I don't know how deep your mathematical background is, but I hope you can make some sense of my answer. What is your situation: Your function $b$ is a matrix product $Wa$, and you want to compute the derivatives with respect to the matrix $W$ and with respect to the vector $a$. Your second calculation $\frac{\partial b}{\partial a}$ is correct: The Jacobian is just the matrix $W$.
The first part, calculating the derivative with respect to $W$, is a bit more "tricky", as you are no longer viewing your function $b$ going from $\mathbb R^3 \to \mathbb R^3$, but rather from $\mathbb R^{3\times 3}\to \mathbb R^3$ (you're sticking in a matrix and getting out a vector). So writing down the derivative $\displaystyle \frac{\partial{b}}{\partial W}$ can no longer be written in matrix form. What comes into play here is the notion of a "tensor", which you will probably have read about when reading about machine learning subjects. A tensor is softly speaking a generalization of the matrix / vector notation, and you can think about it from a programming perspective as a multidimensional array.
An example: Consider having 100 images, each of which has 50 times 60 resolution where each pixel has some red-color value between 0 and 255. In order to store the color information about all pixels in a meaningful way, you would introduce a $(100,50,60,256)$-tensor, where the $(k,l,m,n)$-entry is the red-value (this is $n$) of the $(l,m)$-th pixel of the $k$-th image. Does that make sense? I hope so. If you come from a programming background you will probably have used something like that.
Now in your case of the Jacobian $\displaystyle \frac{\partial{b}}{\partial a}$ we store the information of the partial derivatives in the same way: it is a $(3,3)$-tensor, where the $(i,j)$-th entry is exactly $\displaystyle \frac{\partial b_i}{\partial a_j}$: This is your matrix $W$ then in the example above, as you have already correctly calculated.
We generalize this notion to $\displaystyle \frac{\partial b}{\partial W}$ accordingly: You put in a $(3,3)$-tensor (in your case $W$) and get out a $(3)$-tensor (your three-dimensional vector $Wa$). Hence $\displaystyle \frac{\partial b}{\partial W}$ is a $(3,3,3)$-tensor, where you have in the $(i,j,k)$-th entry: $\displaystyle \frac{\partial b_i}{\partial W_{jk}}$. I hope you see now why you can no longer note this down in matrix notation: It's more like a cube. Now let's see how $\displaystyle \frac{\partial b_i}{\partial W_{jk}}$ actually looks like.
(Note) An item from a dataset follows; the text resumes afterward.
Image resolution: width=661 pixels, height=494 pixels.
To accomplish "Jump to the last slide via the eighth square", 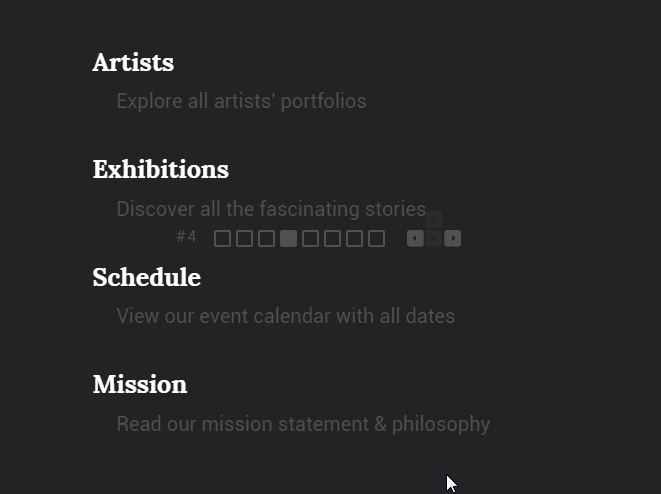I will 376,239.
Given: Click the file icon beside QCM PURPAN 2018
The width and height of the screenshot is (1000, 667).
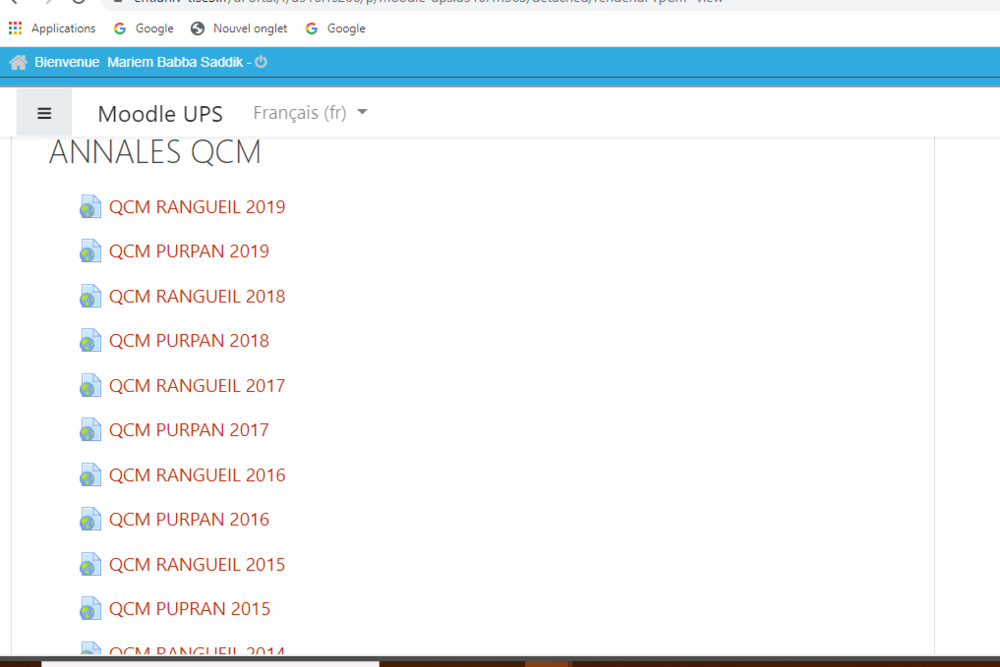Looking at the screenshot, I should [x=90, y=341].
The $i$-th entry of the vector $b$ is given by:
$$b_i = \sum_{l = 1}^{3}W_{il}a_l.$$
If you differentiate this with respect to $W_{jk}$ you see that
$$\frac{\partial b_i}{\partial W_{jk}} = \begin{cases}
0, & \text{if } i \neq j \\
a_k, & \text{otherwise.}
\end{cases}$$
Hence your tensor will look quite sparse.
I hope that this helps a bit in understanding backpropagation. Applying the chain rule to "tensor-derivatives" works then exactly the same way as the usual chain rule you might know from multivariate calculus, you just have more axes that you're multiplying and summing over. Multiplications like that are for example implemented in functions like tensordot in the Python library numpy.